22. A Guerra Civil Espanhola durou quase três anos, terminando em 1º de abril de 1939. Uma coalizão esquerdista de anarquistas, comunistas e sindicalistas foi derrotada por uma coalizão de direita formada por nacionalistas, monarquistas, conservadores e falangistas liderada pelo general Francisco Franco. Entre 500.000 a um milhão de pessoas foram mortas em uma população de 23,8 milhões.

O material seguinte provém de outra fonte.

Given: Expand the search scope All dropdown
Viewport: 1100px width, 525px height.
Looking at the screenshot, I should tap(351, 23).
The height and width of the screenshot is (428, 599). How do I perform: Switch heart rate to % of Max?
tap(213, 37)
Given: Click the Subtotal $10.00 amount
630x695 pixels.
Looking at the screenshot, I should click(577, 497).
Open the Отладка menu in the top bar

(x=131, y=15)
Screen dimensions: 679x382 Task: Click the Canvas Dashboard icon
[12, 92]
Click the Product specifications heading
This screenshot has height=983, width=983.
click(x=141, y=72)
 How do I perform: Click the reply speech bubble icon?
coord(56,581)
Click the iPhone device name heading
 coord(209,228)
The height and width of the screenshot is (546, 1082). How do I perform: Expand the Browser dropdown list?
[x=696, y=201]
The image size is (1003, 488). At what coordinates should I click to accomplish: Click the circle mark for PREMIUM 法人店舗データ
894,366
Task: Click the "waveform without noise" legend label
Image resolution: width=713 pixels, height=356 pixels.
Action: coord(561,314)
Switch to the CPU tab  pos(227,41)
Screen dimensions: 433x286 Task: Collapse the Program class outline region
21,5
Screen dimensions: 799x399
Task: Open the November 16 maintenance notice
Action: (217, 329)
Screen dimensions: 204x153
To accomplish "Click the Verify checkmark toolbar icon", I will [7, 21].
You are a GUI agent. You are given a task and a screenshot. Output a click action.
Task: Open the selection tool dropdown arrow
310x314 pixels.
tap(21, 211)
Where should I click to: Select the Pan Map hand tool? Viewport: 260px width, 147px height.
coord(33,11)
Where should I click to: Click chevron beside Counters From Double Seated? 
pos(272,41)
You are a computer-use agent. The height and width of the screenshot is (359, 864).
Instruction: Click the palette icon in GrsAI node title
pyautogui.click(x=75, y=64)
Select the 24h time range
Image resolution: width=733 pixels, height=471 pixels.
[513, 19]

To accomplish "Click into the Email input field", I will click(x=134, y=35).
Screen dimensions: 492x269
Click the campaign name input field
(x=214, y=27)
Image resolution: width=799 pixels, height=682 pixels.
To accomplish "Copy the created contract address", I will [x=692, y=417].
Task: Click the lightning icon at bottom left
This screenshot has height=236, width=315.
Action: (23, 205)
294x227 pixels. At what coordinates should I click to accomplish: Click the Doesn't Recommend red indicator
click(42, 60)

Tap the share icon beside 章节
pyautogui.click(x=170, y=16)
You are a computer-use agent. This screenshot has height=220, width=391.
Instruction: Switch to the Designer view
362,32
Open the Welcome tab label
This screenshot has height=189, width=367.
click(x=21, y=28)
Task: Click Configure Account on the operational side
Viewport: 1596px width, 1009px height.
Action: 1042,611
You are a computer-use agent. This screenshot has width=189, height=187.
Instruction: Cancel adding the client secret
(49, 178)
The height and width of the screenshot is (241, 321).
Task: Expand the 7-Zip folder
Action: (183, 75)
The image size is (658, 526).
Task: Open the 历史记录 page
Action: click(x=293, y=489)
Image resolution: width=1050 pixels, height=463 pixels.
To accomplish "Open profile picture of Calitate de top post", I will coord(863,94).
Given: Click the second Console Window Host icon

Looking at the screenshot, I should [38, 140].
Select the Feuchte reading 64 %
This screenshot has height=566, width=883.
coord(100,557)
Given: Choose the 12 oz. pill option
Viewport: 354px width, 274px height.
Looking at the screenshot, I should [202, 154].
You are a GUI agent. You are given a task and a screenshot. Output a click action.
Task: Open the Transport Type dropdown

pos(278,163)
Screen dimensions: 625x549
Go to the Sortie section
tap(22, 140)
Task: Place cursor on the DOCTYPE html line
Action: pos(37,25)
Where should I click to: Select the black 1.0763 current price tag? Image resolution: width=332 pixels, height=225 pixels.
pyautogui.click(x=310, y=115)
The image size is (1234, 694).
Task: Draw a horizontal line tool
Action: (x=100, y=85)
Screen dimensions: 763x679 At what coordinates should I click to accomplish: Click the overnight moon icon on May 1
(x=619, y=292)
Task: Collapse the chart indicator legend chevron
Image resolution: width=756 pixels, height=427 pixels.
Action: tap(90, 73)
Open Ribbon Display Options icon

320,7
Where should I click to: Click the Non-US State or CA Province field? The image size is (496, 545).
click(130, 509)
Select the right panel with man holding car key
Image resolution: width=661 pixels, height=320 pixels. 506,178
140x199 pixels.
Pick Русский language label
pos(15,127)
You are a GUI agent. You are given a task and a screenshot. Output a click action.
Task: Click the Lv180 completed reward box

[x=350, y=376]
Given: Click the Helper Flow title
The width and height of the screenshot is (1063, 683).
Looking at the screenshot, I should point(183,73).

23. Para se ter ideia do que isso significa hoje em dia, o período que antecedeu a Guerra Civil Espanhola oferece insights sobre a dinâmica da polarização esquerda / direita. Podemos observar por quais meios a esquerda, a princípio, ganhou a vantagem. Vemos também como a direita ficou inicialmente desamparada por causa de seu respeito pela lei e pela ordem. Enxergamos o gradual aumento da violência contra a direita, combinada com a injustiça oficial e padrões duplos aplicados pelo governo. Vemos a tirania do estado reforçada pela anarquia vinda de baixo. E no final, temos o evento catalisador inevitável que galvanizou a direita para uma guerra aberta.

24. Como nota final: Jose Ortega y Gasset – o famoso filósofo espanhol citado acima – manteve-se fiel às suas crenças liberais (esquerdistas) / aristocráticas. Eleito deputado pela Província de Leão na assembleia constituinte da Segunda República, tornou-se líder da Agrupación al Servicio de la República – um grupo de intelectuais que apoiavam a plataforma dos republicanos socialistas. Desiludido com o governo parlamentar, Ortega abandonou rapidamente a política. Com a eclosão da Guerra Civil Espanhola, ele fugiu para a Argentina. Ele escreveu vários livros brilhantes, mas sem profundidade real, continuando o tema do lamento iniciado em “A Revolta das Missas”. Claro, o que ele mais lamentou foi a ascensão do general Franco.